Dr. Giuseppe MAZZA
Journalist - Scientific photographer
Text © Pietro Puccio
English translation by Mario Beltramini
The Chamaerops humilis L. (1753) is native to western Mediterranean, particularly Algeria, Morocco, Tunisia, Libya, Italy (western Sicily and Sardinia), Spain and Portugal. Probably introduced in remote times along the Tyrrhenian coasts of Italy and of the south of France. It grows preferably along the rocky costs or on arid soils, generally calcareous, in full sun, up to 1.000 metres of altitude (in North Africa).
The name of the genus comes from the Greek "chamai" = on the ground, and "rhops" = bush; the name of the species comes from the Latin "humilis" = low. Both refer to the appearance of the plant.
Known in Italy as Dwarf palm, or St.Peter palm, it is called in Sicily ciafagghiuni, giummarra, scuparina, scupazzu; in Sardinia: margaglio’, pramma, paimmizzu; in Spain: Palma de escobas, Palma de palmitos, Palmera enana; in Portugal: Palmeira ana, Palmeira das vasouras; in France: Chamérops humble, Palmier nain, Palmite nain; in Germany: Zwergpalme and in the English-speaking countries: Dwarf fan palm, and Palm cabbage.
It is a species which is extremely variable in appearance, colour and shape of the leaves.
Usually, it has a bushy appearance, with stems, of about 15-20 cm of diameter, covered by a brown fibre and by the petioles of the dried up leaves. Stems which generally keep low, but which can reach, under optimal conditions, the 6-8 metres of height.
The leaves are palmate, rather rigid, and almost circular, of about 60 cm of diameter, of pale green colour on the upper side, and with a whitish waxy bloom on the lower one, with several forked segments in the apical part.

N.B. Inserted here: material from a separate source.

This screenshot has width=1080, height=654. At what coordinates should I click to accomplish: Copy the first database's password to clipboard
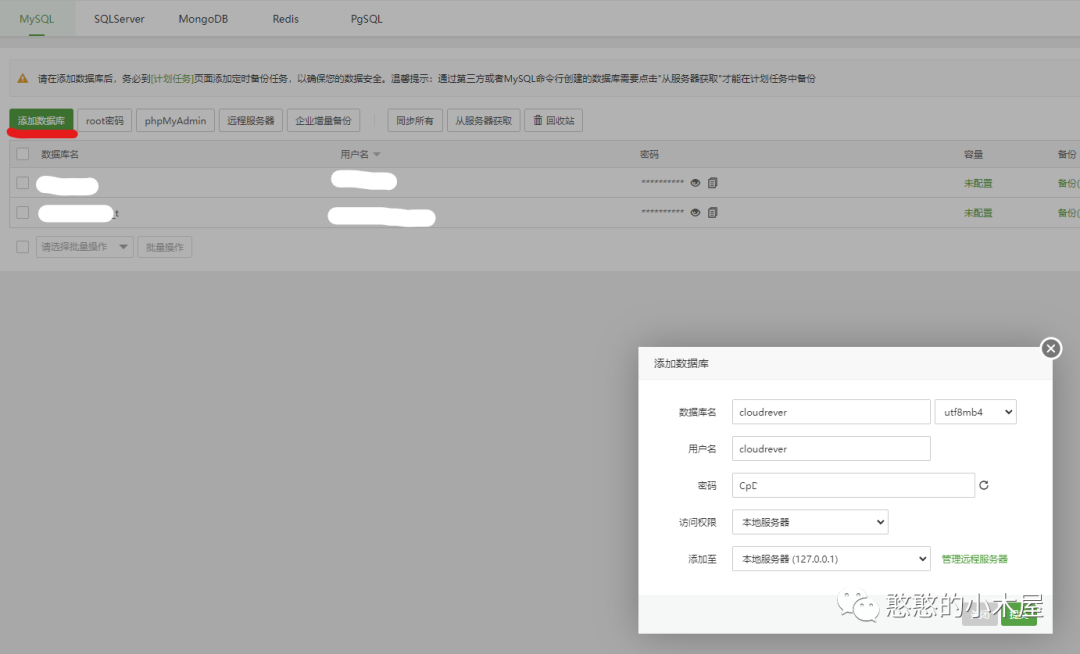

The petioles, long even more than one metre, are equipped with strong thorns along the hems.
It is a dioecious plant, but there are specimen, although rare, with hermaphrodite flowers; the short inflorescences, much ramified, carry flowers with a deep yellow colour. The ovoid fruits, 1-2 cm long, have a colour varying from orange to brown. It multiplies by seed, which germinates in about two months, and, with some difficulty, by division.
Presently, it is widely utilized with ornamental purposes in the Mediterranean climate countries, either for its look or for its great adaptability to poor and arid soils and for the resistance to low temperatures (up to -12°C).
In the past, it had, on the contrary, an important part both in feeding as well as in several handicrafts. In the Roman times, the alimentary usage of the young sprouts was known in some locations of Sicily and North Africa, and until the beginning of the twentieth century, the leaves were utilized in the fabrication of baskets, hats, fans and brooms (from which many common names).
Synonyms : Chamaerops arborescens (Pers.) Steud. (1821) ; Chamaerops conduplicata J.Kickx f. (1838); Chamaerops depressa Chabaud (1915); Chamaerops elegans Hook.f. (1884); Chamareops humilis var. dactylocarpa Becc. ex Martelli (1889); Chamaerops humilis var. decipiens Becc. (1920); Chamaerops humilis var. depressa Mart. (1838); Chamaerops humilis var. elata Mart. (1838); Chamareops humilis var. hystrix Becc. (1920); Chamaerops humilis f. inermis Regel ex Becc. (1920); Chamaerops humilis var. lusitanica Becc. (1920); Chamaerops humilis subvar. macrocarpa (Tineo) Nyman, Consp. (1882); Chamaerops humilis var. macrocarpa (Tineo) Nyman, Consp. (1890); Chamaerops humilis f. mitis Maire & Weiller (1957); Chamaerops humilis var. sardoa Becc. (1920); Chamaerops humilis var. sicula Becc. (1920).